Razón no le falta, acostumbrado a la comodidad de comprar en grandes superficies nos olvidamos del gran impacto medio ambiental que tiene comprar comida hiper-envasada. Piensa de manera global y actúa de forma local, esto lo aplica Andrea cada día y esto es solo un ejemplo. Gracias por compartirlo conmigo.

 

Más tarde pude conocer a Lia y Mark, los compis de piso de Andrea, ya de por sí los tres juntos forman un equipo tragicómico, pero lo mejor de todo es que justo el día que yo llegué a su casa, también vino la madre de Lia de visita, cordobesa de pie a cabeza. La diversidad de orígenes, culturas y acentos podrían dar pie a cualquier escena inicial de un chiste: De esto que llega un madrileño con una bicicleta solar pidiendo cobijo a casa de una gallega, una andaluza, un catalán, dos gatos y la madre cordobesa. Esa casa me dio un sudidón de alegría me quedé varios días más de lo previsto, y más que me tenía que haber quedado pero el proyecto tenía que continuar, volveré, pero esta vez con menos responsabilidades sobre mis alforjas.

 

 

 

El evento en Lleida fue un éxito, nos colocamos con la Bicicleta Solar en una de las plazas principales de la ciudad. Gracias a la ayuda de Javi y Antonio vino la TV local y algunos periódicos, gracias a ellos y al resto de socios de Som Energía, personas como Antonio y Javi están llevando a cabo una labor altruista, que es la de fomentar un modelo energético más limpio y accesible. Cuando llegue a Madrid seguiré sus pasos e intentaré aplicar todo lo que me han enseñado.

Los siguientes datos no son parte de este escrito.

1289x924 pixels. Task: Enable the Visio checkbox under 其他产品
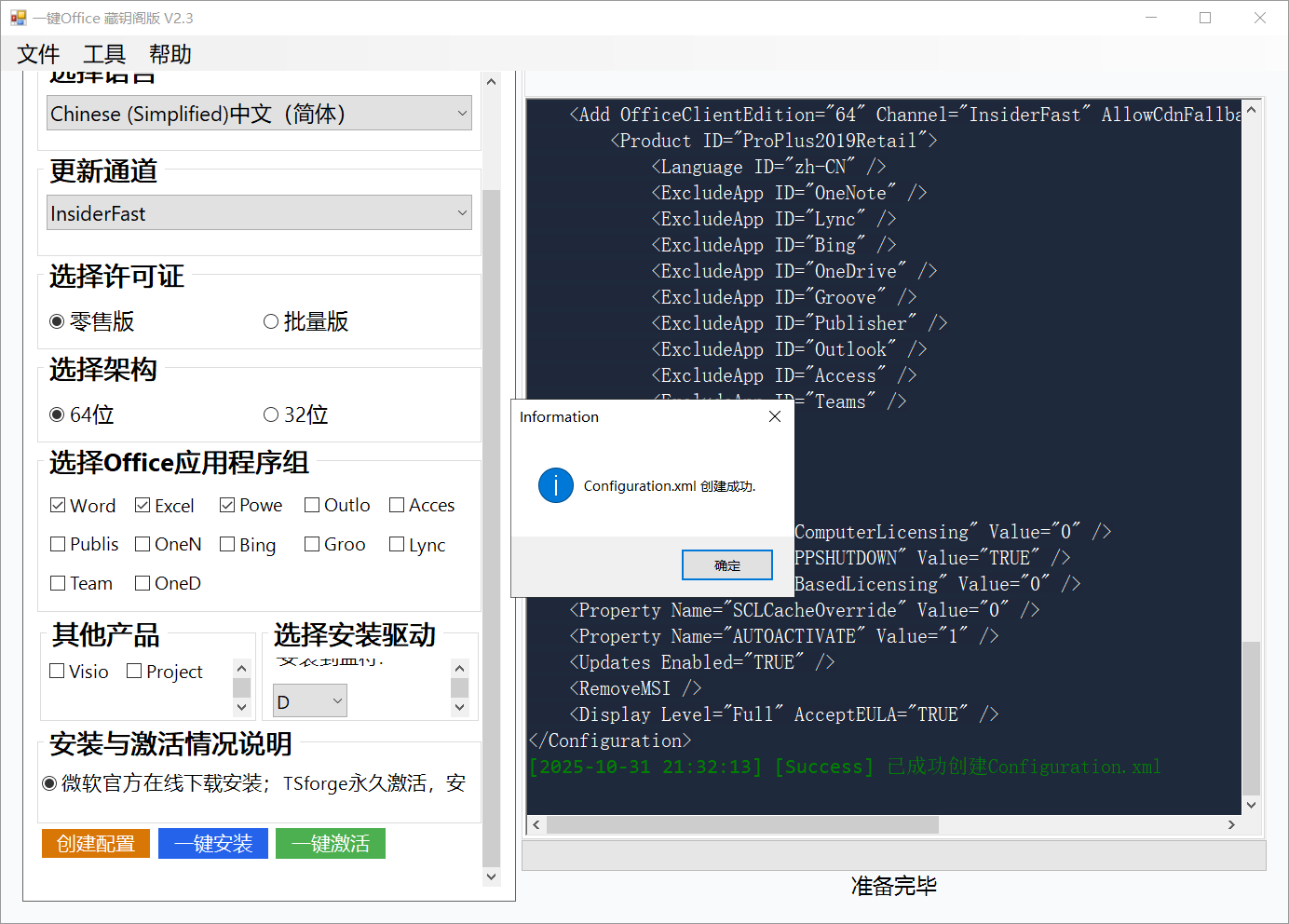click(x=57, y=671)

Vídeo de la entrevista en TELEPONENT:

Un jove fomenta les energies renovables viatjant per l’Estat en bicicleta elèctrica

 

 

 

Ese día, por si fuera poco, también conocí a Laia, fundadora de “The VanEffect” y de “EcoVan” tuve la suerte de aparecer en su magnífico blog de formas alternativas de viajar, es también un modelo a seguir en esa búsqueda de aventuras sobre ruedas, pero siempre respetando al máximo el planeta. Os animo a que descubráis sus maravillosos viajes en furgoneta: https://thevaneffect.com/

Despedirme de mi ya familia en Lleida fue complicado, pero me esperaban nuevas aventuras a la vuelta de la esquina, en el próximo capítulo os cuento cómo atravesé una tormenta de verano de camino a Zaragoza.

Gracias Andrea, Javi, Antonio, Mark, Lia, su madre y a Laia. 90 días después, aún os llevo en mi corazón.